Bir ilin siyasi kaderi bir insana havale edilmişse; o partiye neden gidilir de üye olunur?
CHP Aydın'da yaşanılan Bülent Tezcan krizinden söz ediyoruz!
İBB Ekrem İmamoğlu'na göre; Aydın adayları için Bülent Tezcan ne derse o olacakmış!
Tezcan, değişimciymiş... Değişime de çok büyük emekler verdiği için de o ne derse o olurmuş!
Temelinde; CHP'de en büyük krizin adı: Ekrem İmamoğlu...
İzmir'de krizin adı: Veli Ağbaba...
Muğla'da krizin adı: Seyit Torun...
Aydın'da krizin adı: Bülent Tezcan...
(...)
İsmini verin; o ismin nerede "kriz" yarattığını yazalım!
Dikkat ederseniz, "Değişimcilerin" de değişmediği, Kemal Bey'in miras bıraktığı aday belirleme sisteminin izinden ve üstüne koyarak gittikleri görülmüyor mu?
Belki Kemal Bey'in döneminde daha büyük krizlerde yaşanılıyordu ama, Kemal Bey renk vermediği için bu kadar medyaya düşmüyordu...
Dün öğle saatlerinde Özel-İmamoğlu arasında yapıldığı iddia edilen telefon görüşmesi; İstanbul ilçe adaylarının açıklanmasının ötelenmesine neden oldu...
Ardından, birinci derece gerekçe olarak MV Can Atalay'ın hukuki süreci gösterildi...
İyi de MV Can Atalay'ın hukuki süreci, CHP'yi neden bu kadar ilgilendiriyor ve gündemlerinin birinci maddesi olabiliyor?
Peki, ülkede hukuki haksızlığa uğramış bir tek Atalay mı var?
Koruyup kollanan CHP'li belediye başkanlarını nereye koyacağız?
Hukuki haksızlığa uğradığını iddia eden CHP'li belediye başkanları yok mudur?
Kemal Bey'in Berberoğlu ve Erdem için verdiği mücadeleyi unutacak mıyız?
Ya da ihaleye fesat karıştıranları TCK 235'ten cezaevine girmekten kim kurtardı? CHP değil mi?
Mitinglerde üyelerini, vatandaşları hak, hukuk, adalet diye bağırttıracaksın, iş aday belirlemeye geldiğinde şehirleri, ilçeleri 15-20 yandaşına parselleyeceksin!
Aydın, Bülent Tezcan'dan,
İzmir, Veli Ağbaba'dan,
(...)
Sorulur diyeceksin!
Ardından da demokrasiden söz edeceksiniz!
Evet...
CHP Genel Başkanı Özgür Özel çok zor günler yaşıyor... İBB İmamoğlu'nun derdi başka...

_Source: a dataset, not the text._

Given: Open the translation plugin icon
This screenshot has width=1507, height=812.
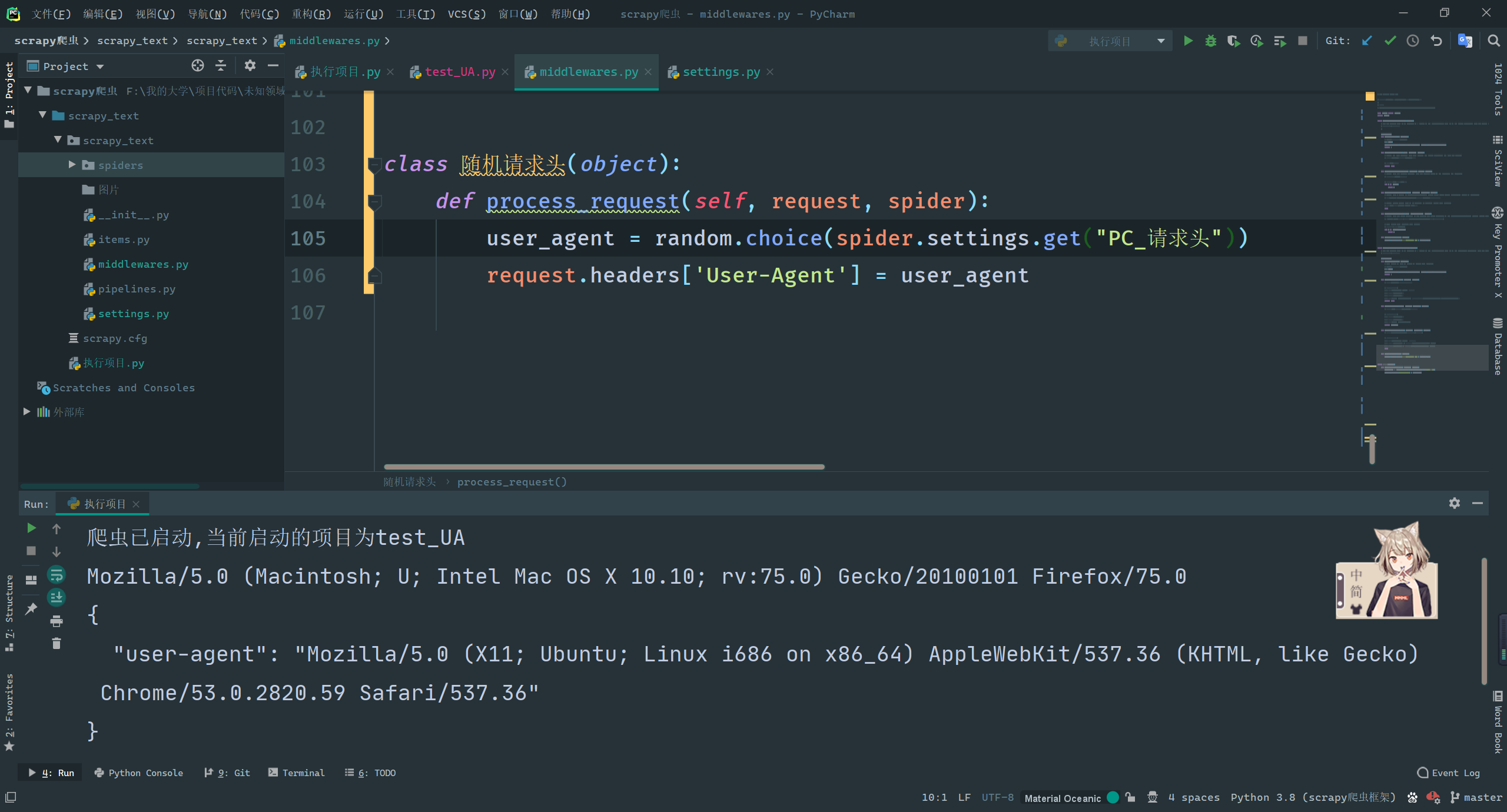Looking at the screenshot, I should (x=1464, y=41).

Ancak, sayın Özel'in önünde bu işleri düzelteceği 10 günü kaldı!
Gün geçtikçe de işler sarpa sarıyor, krizler büyüyor!
Bu yüzden sayın Özel krizleri çözmek istiyorsa, krizi yaratanların da gözünün yaşına bakmadan "çek elini" diyebilmeli!
Yoksa, 15 Ocak'tan sonra bu işler öyle bir güzelleşecek ki... Orasını sormayınız!
Not: Sayın Özel, Bülent Tezcan, Didim için iki isim arasında gidip geliyormuş... Sabah kalktığında adayım Mustafa Bekar... Akşam yemeğinde de başlıyormuş adayım Başak Kamacı demeğe... Sayın Özel, lütfen şu Didim'e bir el atınız; diğer 16 aday adayı içinde küsüp Kuala Lumpur'a gidecek olanlar var!